27 February 2023

Oaktree Capital Management: “Sea Change”

That’s what I think happened to investors over the last 40 years. They enjoyed the growth of the economy and the companies they invested in, as well as the resulting increase in the value of their ownership stakes. But in addition, they were on a moving walkway, carried along by declining interest rates. The results have been great, but I doubt many people fully understand where they came from. It seems to me that a significant portion of all the money investors made over this period resulted from the tailwind generated by the massive drop in interest rates. I consider it nearly impossible to overstate the influence of declining rates over the last four decades.


These are the reasons why I believe that the base interest rate over the next several years is more likely to average 2-4% (i.e., not far from where it is now) than 0-2%. Of course, there are counterarguments. But, for me, the bottom line is that highly stimulative rates are likely not in the cards for the next several years, barring a serious recession from which we need rescuing (and that would have ramifications of its own). But I assure you Oaktree isn’t going to bet money on that belief.

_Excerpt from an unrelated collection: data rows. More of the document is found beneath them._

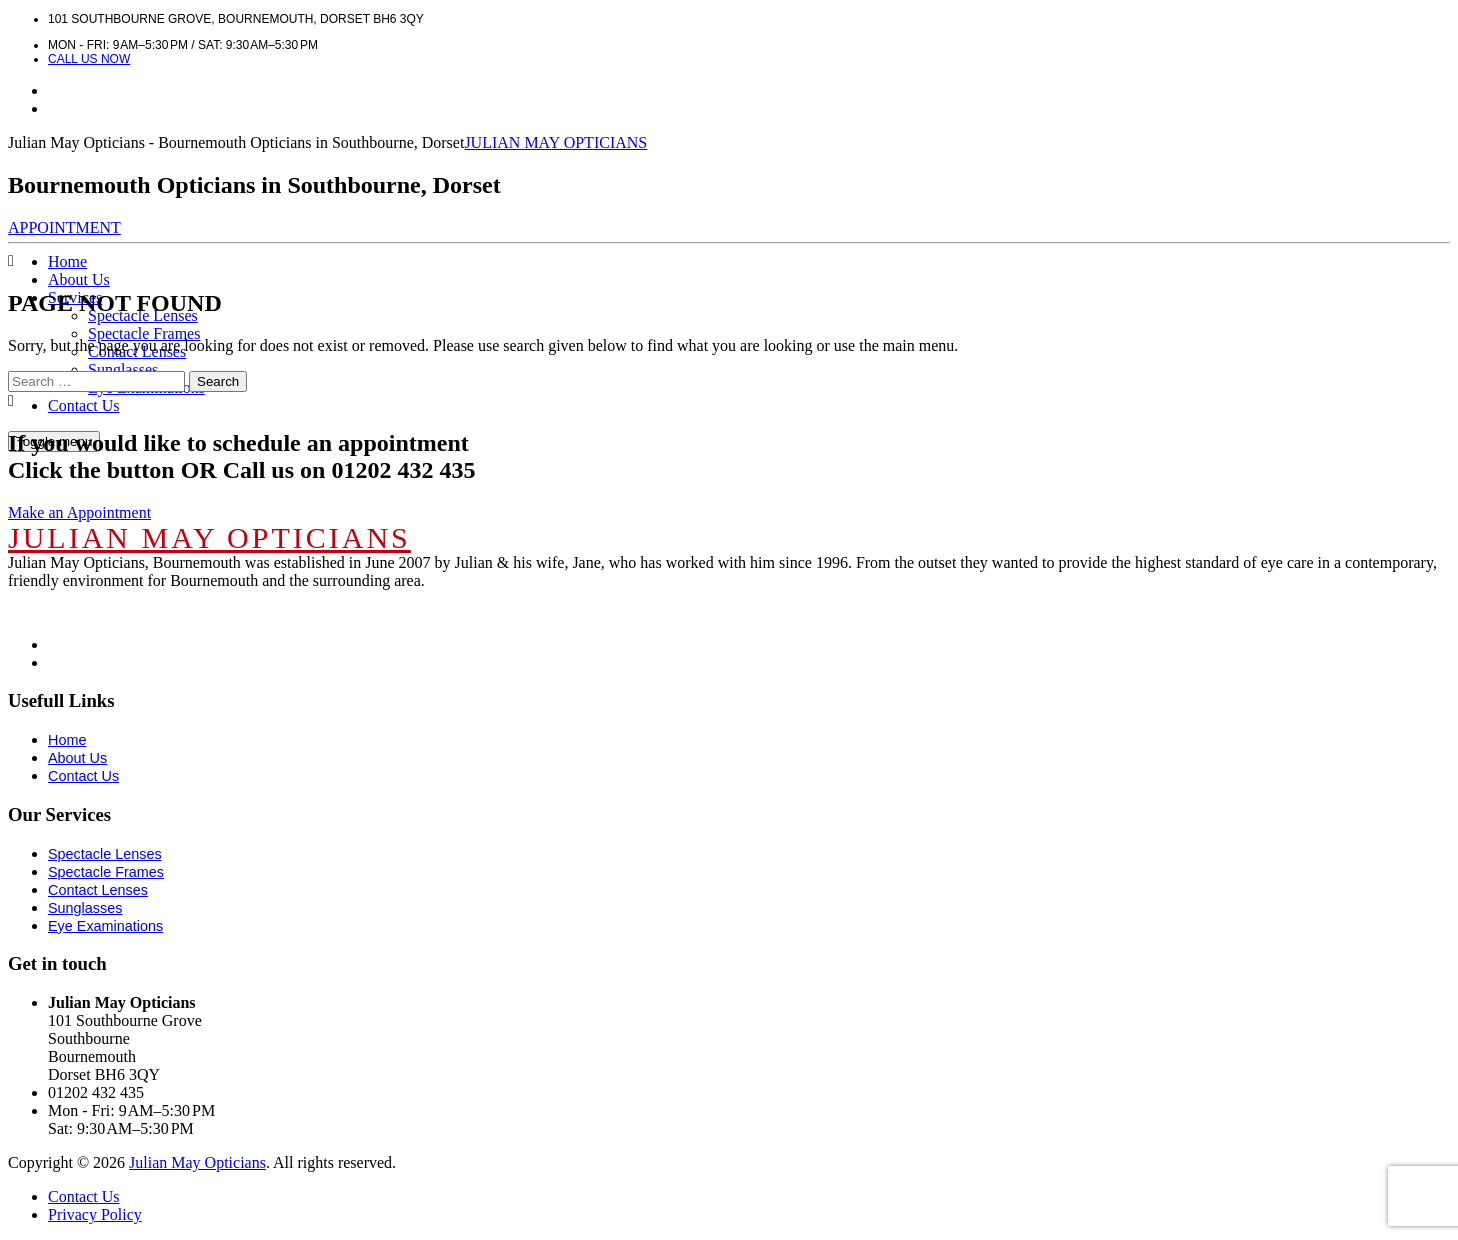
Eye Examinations (105, 926)
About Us (79, 279)
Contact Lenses (98, 890)
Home (67, 261)
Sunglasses (123, 369)
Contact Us (84, 405)
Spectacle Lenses (105, 854)
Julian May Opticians (197, 1162)
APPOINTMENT (64, 227)
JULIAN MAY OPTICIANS (555, 142)
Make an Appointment (79, 512)
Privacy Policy (95, 1214)
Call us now (89, 59)
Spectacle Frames (144, 333)
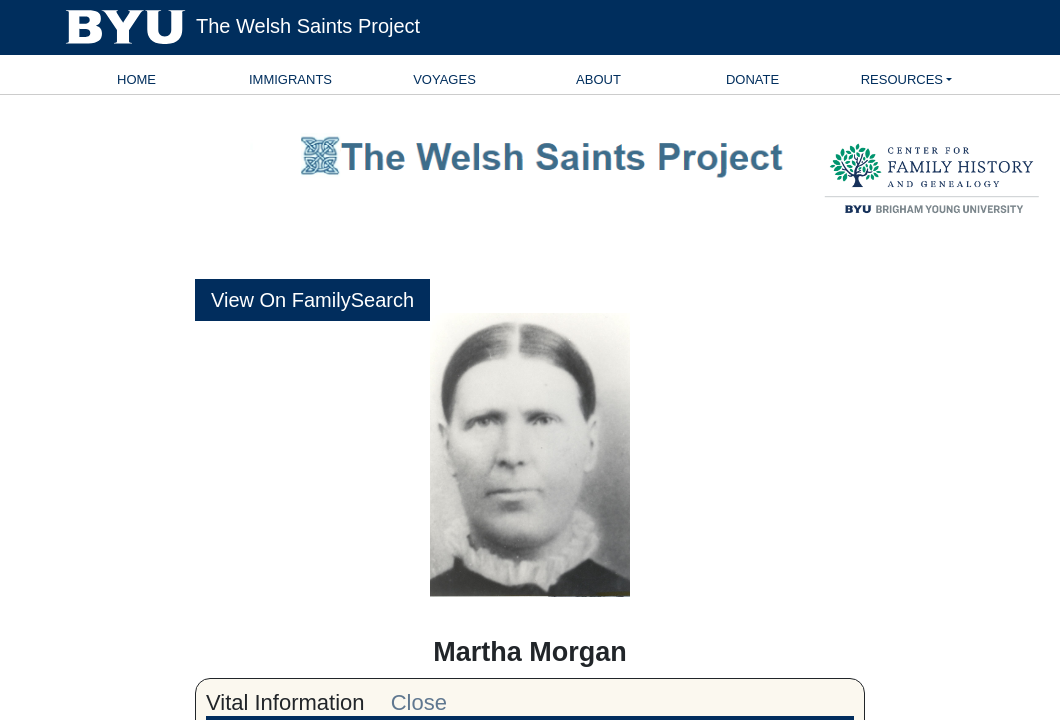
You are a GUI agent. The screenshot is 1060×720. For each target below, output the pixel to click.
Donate (752, 79)
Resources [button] (902, 79)
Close (419, 702)
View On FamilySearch (312, 300)
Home (136, 79)
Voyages (444, 79)
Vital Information (285, 702)
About (598, 79)
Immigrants (290, 79)
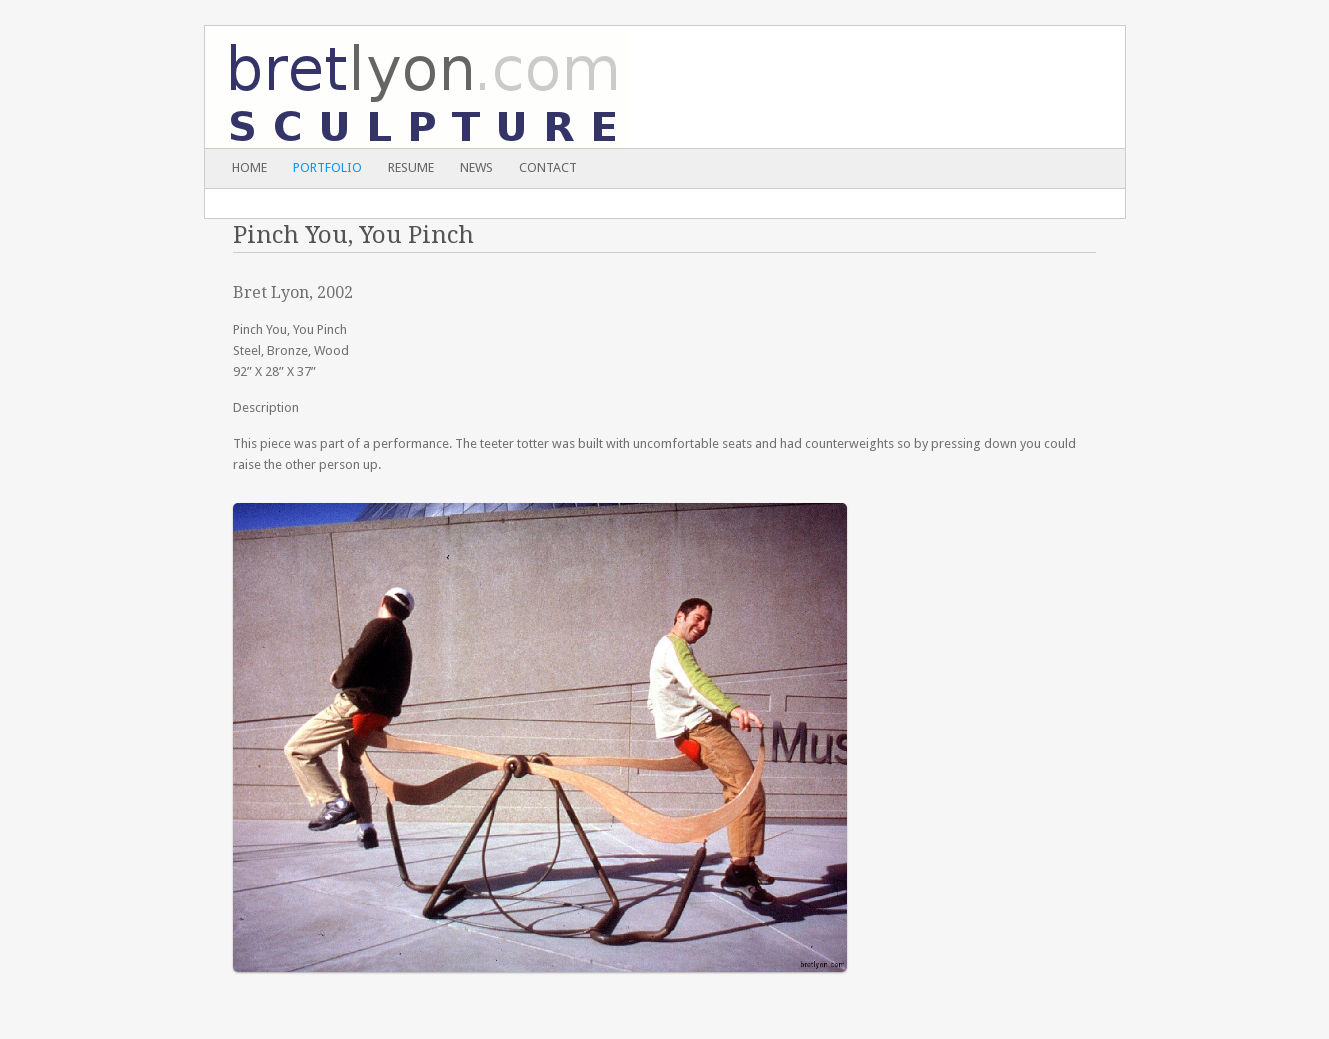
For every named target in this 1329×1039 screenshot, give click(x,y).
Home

What we do know is that inflation and interest rates are higher today than they’ve been for 40 and 13 years, respectively. No one knows how long the items in the right-hand column above will continue to accurately describe the environment. They’ll be influenced by economic growth, inflation, and interest rates, as well as exogenous events, all of which are unpredictable. Regardless, I think things will generally be less rosy in the years immediately ahead:

Howard Marks

Interesting analysis of the macroeconomic environment from an investment perspective. Recently, inflationary pressures have subsided considerably: China has relaxed its zero-COVID policy, easing supply chain bottlenecks in the US in particular, while the warm winter and measures to rationalize energy use have brought natural gas prices in Europe down to 2021 levels without affecting industrial output.

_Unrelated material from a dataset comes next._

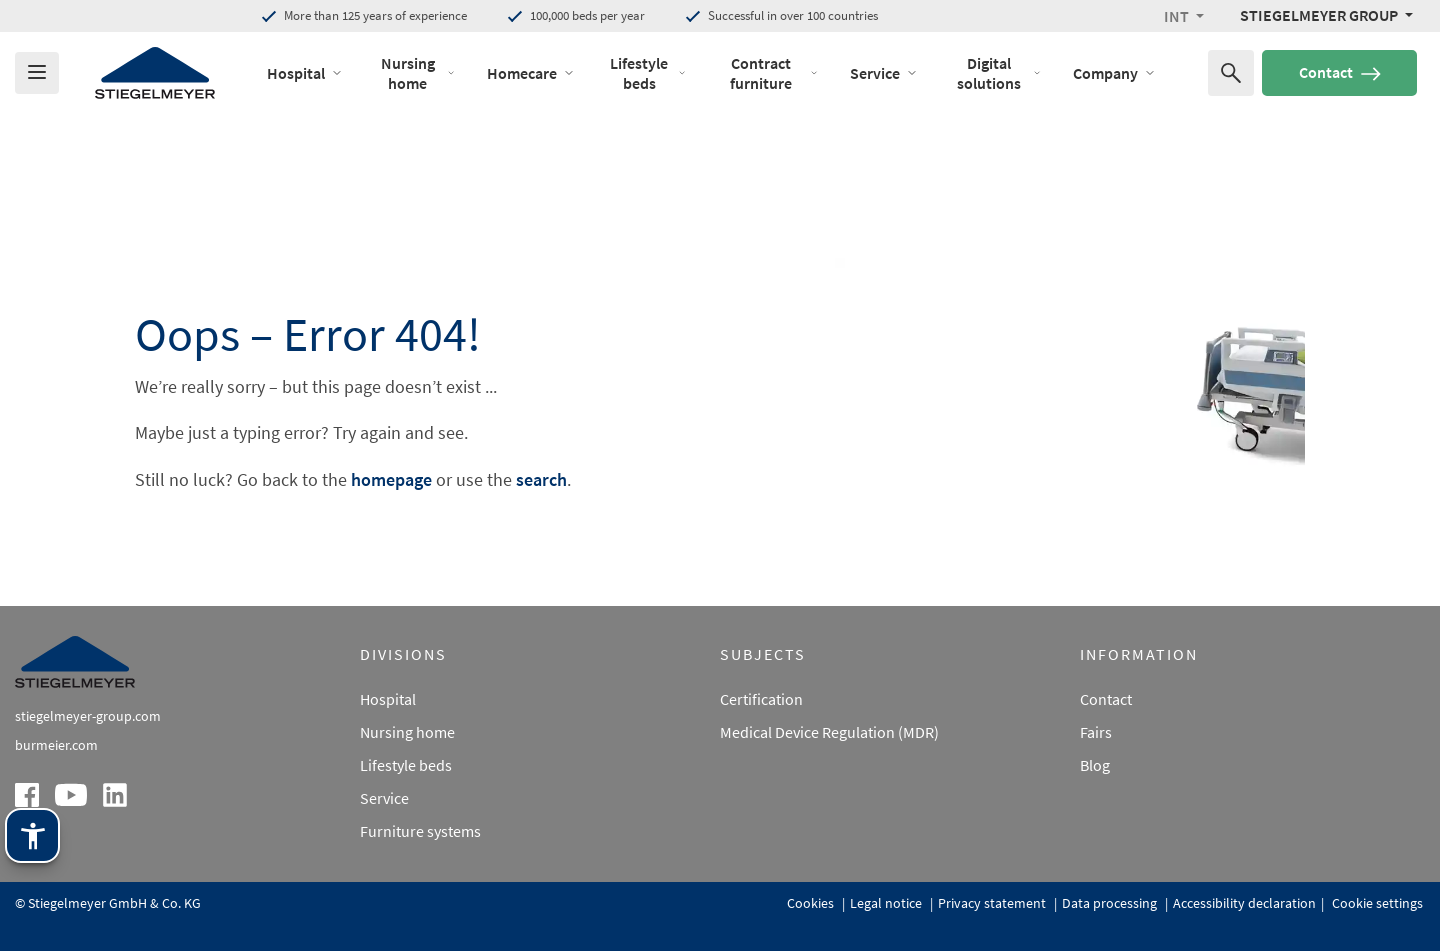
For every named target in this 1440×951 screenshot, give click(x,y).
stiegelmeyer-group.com (88, 716)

Chart showing the US Sticky Price Consumer Price Index less Shelter between 1973 and 2023
The Sticky Price Consumer Price Index (CPI) is calculated from a subset of goods and services included in the CPI that change price relatively infrequently. Because these goods and services change price relatively infrequently, they are thought to incorporate expectations about future inflation to a greater degree than prices that change on a more frequent basis. Source: FRED

Nevertheless, a number of structural factors remain that will probably induce higher inflation rates in the medium term. The US job market continues to be tight with record low unemployment – a consequence of the workforce lost to the pandemic and the minuscule levels of immigration over the past years (the layoffs in tech may further restrict the supply of human capital, as employees on temporary visas could be forced to leave the US if they can’t find new employment). In Europe, the energy worst case scenario may still materialize over the next winter, if temperatures drop considerably and other countries start competing more aggressively for LNG supplies, especially China, driving availability down and prices back up.

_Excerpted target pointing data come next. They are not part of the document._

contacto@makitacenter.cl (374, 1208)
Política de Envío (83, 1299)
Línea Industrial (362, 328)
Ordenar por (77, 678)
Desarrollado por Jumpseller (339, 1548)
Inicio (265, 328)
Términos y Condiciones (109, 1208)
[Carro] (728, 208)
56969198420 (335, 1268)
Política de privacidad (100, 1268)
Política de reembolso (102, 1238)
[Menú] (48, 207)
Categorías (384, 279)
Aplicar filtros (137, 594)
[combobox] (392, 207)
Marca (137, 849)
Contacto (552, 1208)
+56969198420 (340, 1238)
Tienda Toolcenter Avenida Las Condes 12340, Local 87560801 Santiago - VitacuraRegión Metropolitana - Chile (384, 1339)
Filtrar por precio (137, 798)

The much-touted, but yet elusive, decoupling from Chinese manufacturing can become a further source of inflationary pressure, just as outsourcing these jobs in the first place kept prices down – and interest rates alongside them – for decades. Even if jobs are shifted out of China to locations with lower wages, companies will need to invest large amounts upfront in building manufacturing facilities, hiring and training a new workforce, and reorganizing supply chains, costs which will inevitably trickle down into higher consumer prices. The same applies to moving away from fossil fuels infrastructure to carbon-neutral energy sources, and to initiatives for ‘near-shoring’ and improving the resilience of supply chains, a pressing topic in the aftermath of the pandemic.

Moderately high interest rates – compared to the past decade at least – could have their silver lining though, if they encourage more prudent investment decisions. Access to cheap capital makes it a little too easy to pour money into poorly formed business ideas and delay profitability by repeatedly borrowing at near-zero interest rates. This new environment has already chilled the IPO market in the US in 2022, so hopefully we’ll see founders with actual business plans instead of cool ideas who wouldn’t succeed in a competitive setting.